The third element within the aggregation of Japanese ceramics in Newcastle is The Sodeisha Collection. In the 1950s, at the very time when traditional Japanese ceramic attitudes and aesthetics were being embraced by Australian craft workers, young potters in Japan were in rebellion against the constraints of tradition. Yagi Kazuo, Suzuki Osamo, Yamada Hikaru and Kumakura Junkichi were among a group of potters who were seeking to use clay as an expressive medium in its own right without the need to conform to a functional aesthetic. To activate for change and collectively exhibit their work they formed the Sodeisha Group.
The Group expanded over the years in numbers and influence and in 1978 an exhibition of 54 outstanding works by thirty-two members of Sodeisha toured Australia. This exhibition had been organized from the Newcastle Region Art Gallery and on completion of the tour, in 1981, the Group made the decision to donate the entire Sodeisha Collection to Newcastle in recognition of the Gallery’s commitment to Japanese ceramics.
It is now possible to display the full range of Japanese ceramics from traditional to contemporary. The majority of works in the Sodeisha Collection are purely sculptural or non-functional objects that nevertheless express the particular qualities of clay and glaze. In contradiction to all traditional Japanese ceramic practice, many of the Sodeisha potters have taken the lead from other forms of contemporary art by giving titles to their pieces. Examples are: On the table 2 1978 by Hirokuni Katsuno, Message A from KK (I & II) by Rikizô Kawakami, Bridge by Rikichi Miyanaga, and Design plan (face) by Kazuo Yagi 1977. Even when the titles are seemingly descriptive of a functional form, such as Hikaru Yamada’s Semi-cylinder in earthenware, the actual object makes manifest its sculptural intentions. When the Sodeisha Collection toured Australia in the late 1970s it had a significant impact on liberating the attitudes of many Australian ceramic artists who were still under the spell of traditional Japanese functionalist aesthetics.

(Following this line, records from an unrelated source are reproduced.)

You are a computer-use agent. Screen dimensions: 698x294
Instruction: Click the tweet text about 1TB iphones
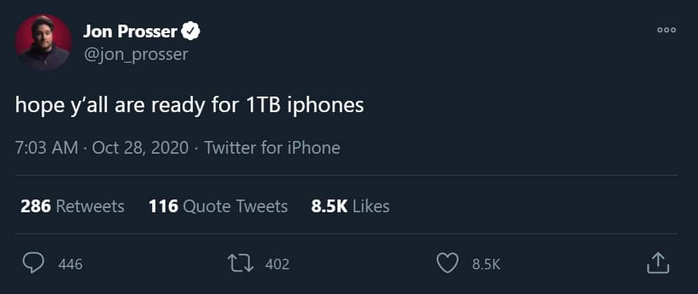[x=190, y=105]
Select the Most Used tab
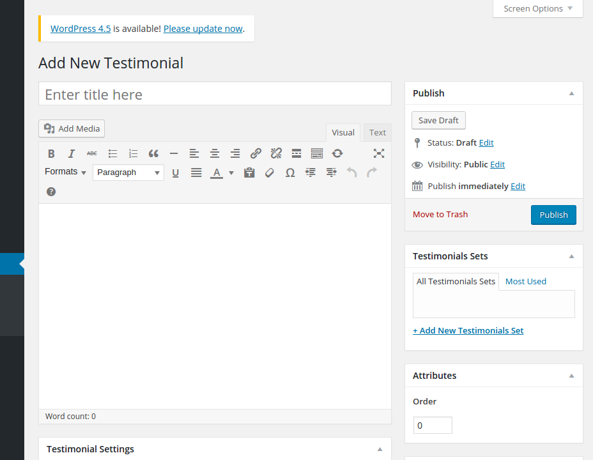The width and height of the screenshot is (593, 460). [x=525, y=281]
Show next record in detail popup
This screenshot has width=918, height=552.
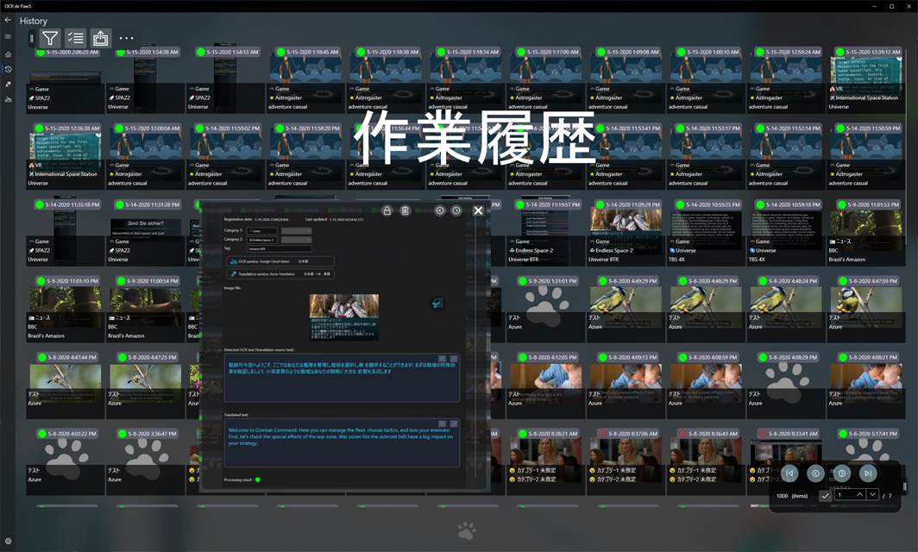tap(456, 210)
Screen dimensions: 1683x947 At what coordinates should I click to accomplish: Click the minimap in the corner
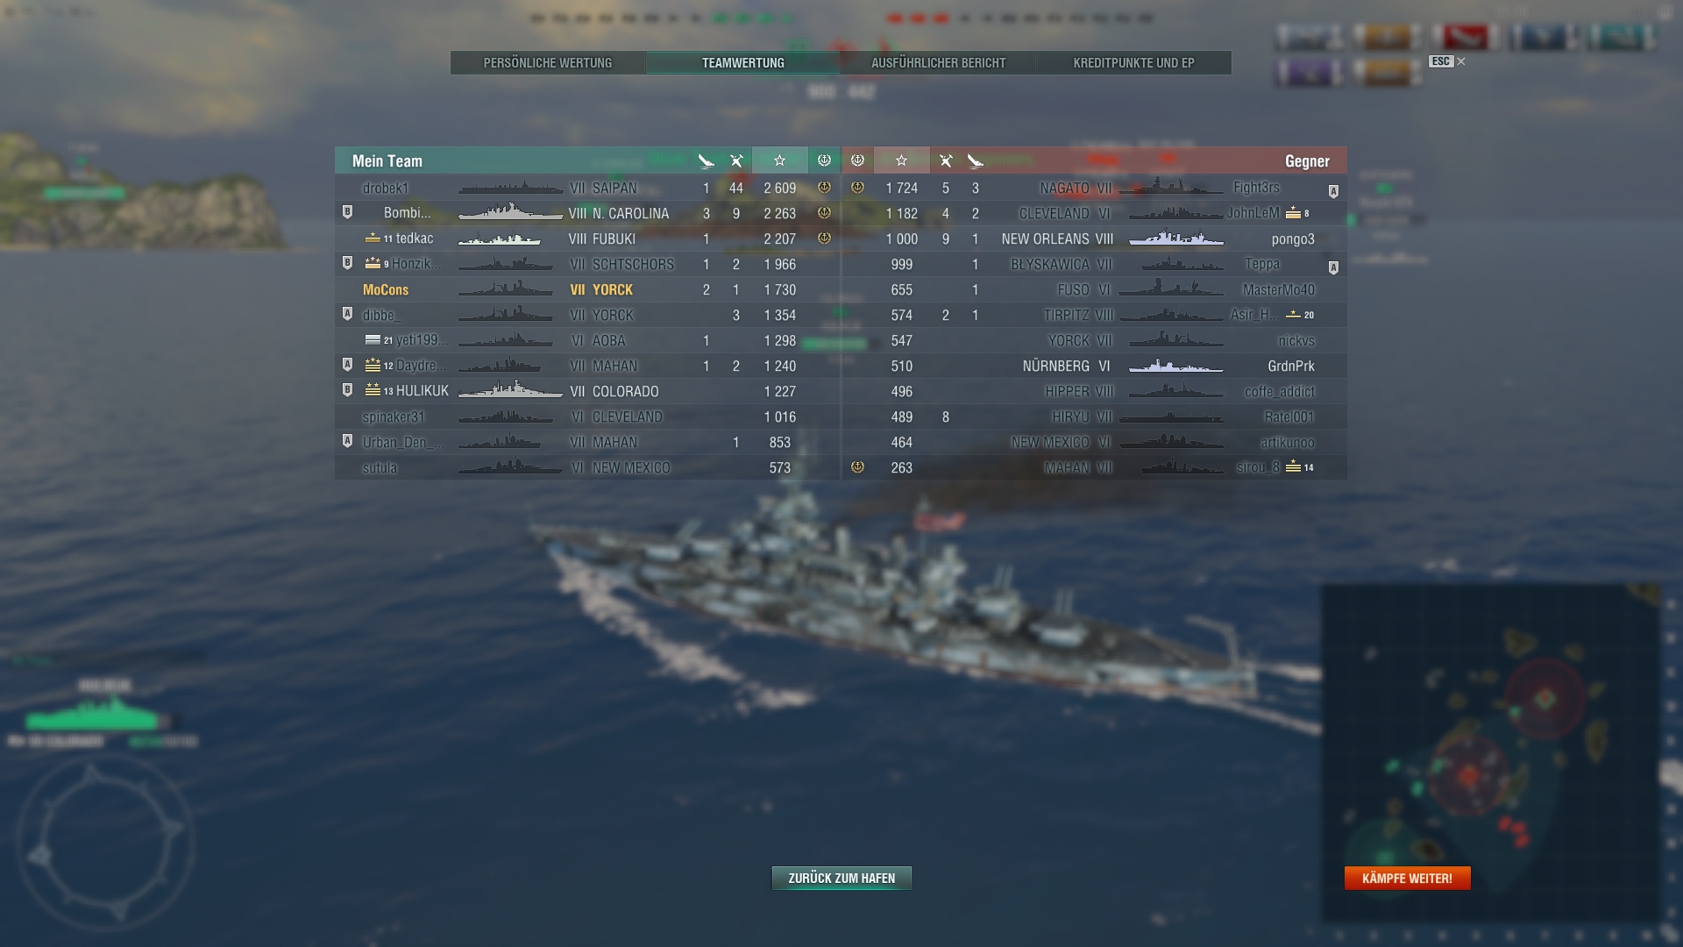[x=1490, y=752]
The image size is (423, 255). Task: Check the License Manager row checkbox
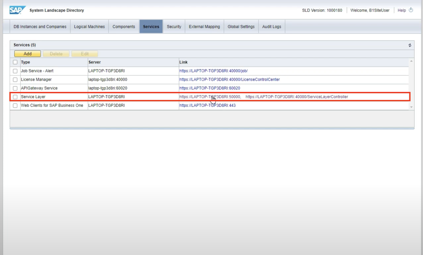15,80
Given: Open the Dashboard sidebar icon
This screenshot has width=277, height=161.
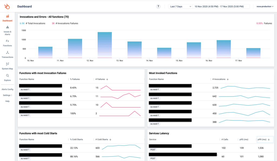Looking at the screenshot, I should [x=7, y=16].
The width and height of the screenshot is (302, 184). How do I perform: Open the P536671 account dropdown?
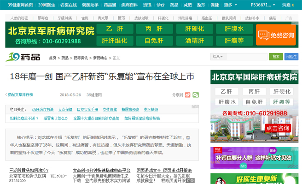263,5
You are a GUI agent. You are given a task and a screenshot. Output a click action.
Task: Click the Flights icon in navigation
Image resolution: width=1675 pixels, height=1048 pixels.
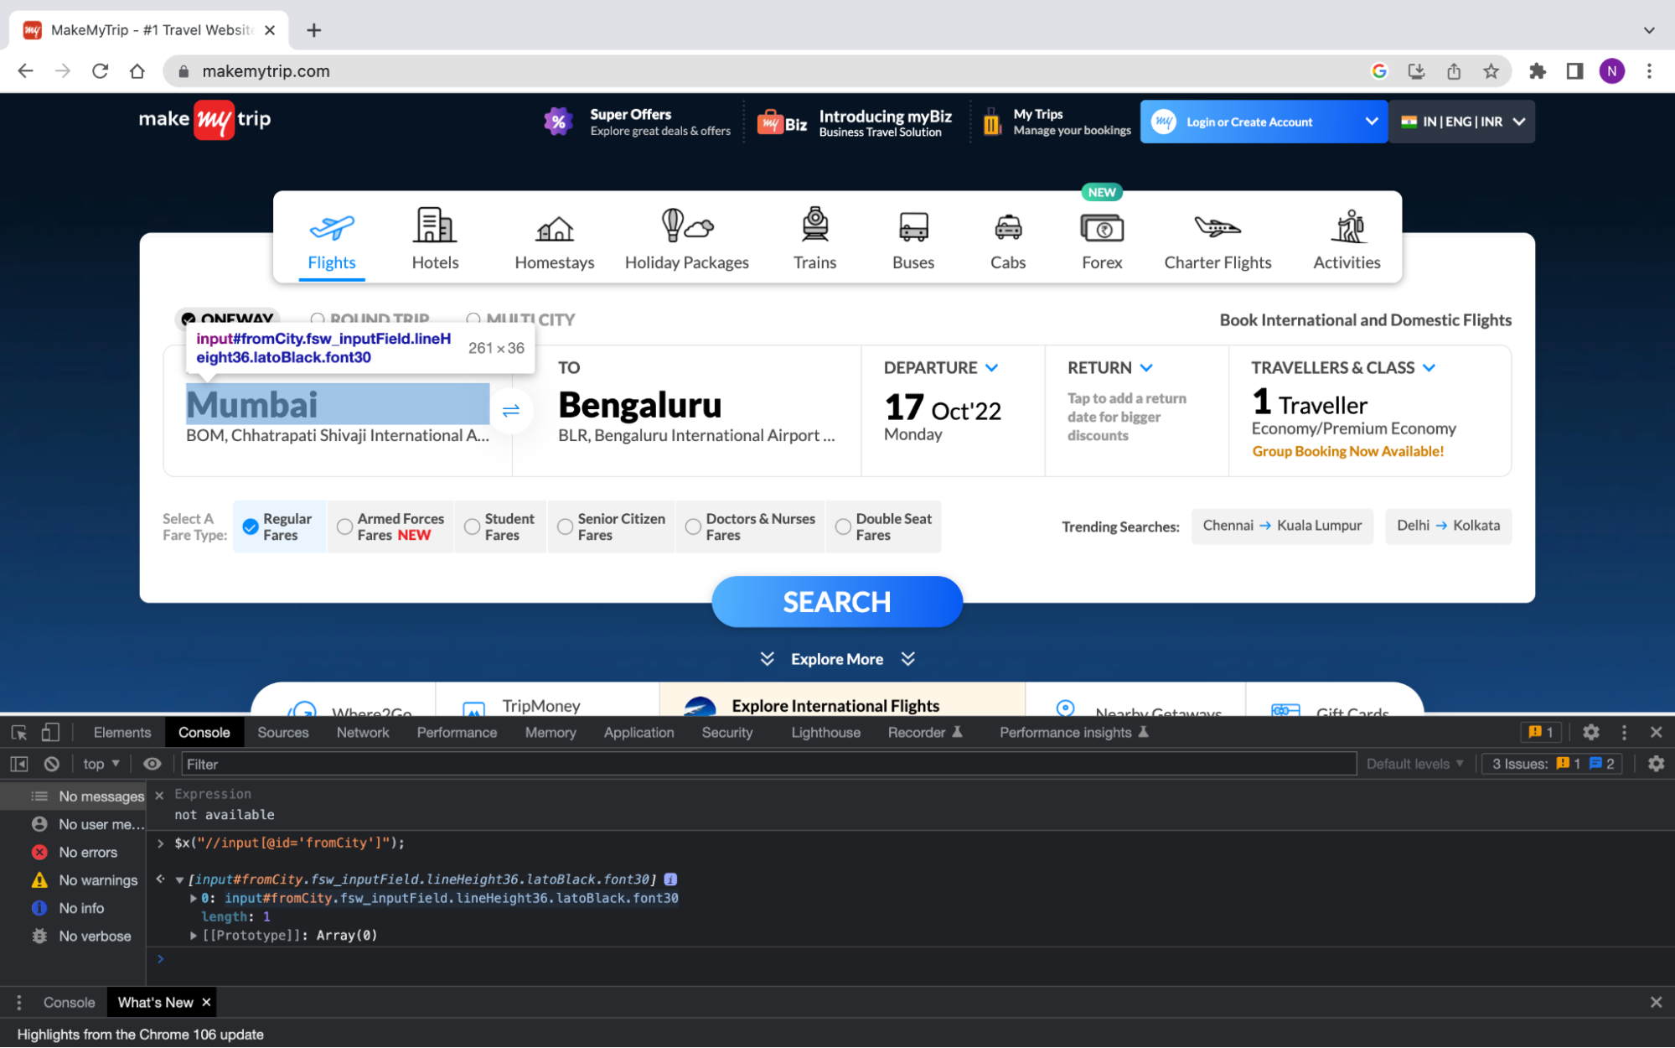point(333,230)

The cultural exchange between Australia and Japan over the last forty years can be plotted in its most condensed form in the ceramic arts. With the extensive combined collection of Australian and Japanese ceramics in the Newcastle Art Gallery it is possible to trace this rich interaction between two cultures and to appreciate the value of traditional and contemporary approaches to ceramic practice.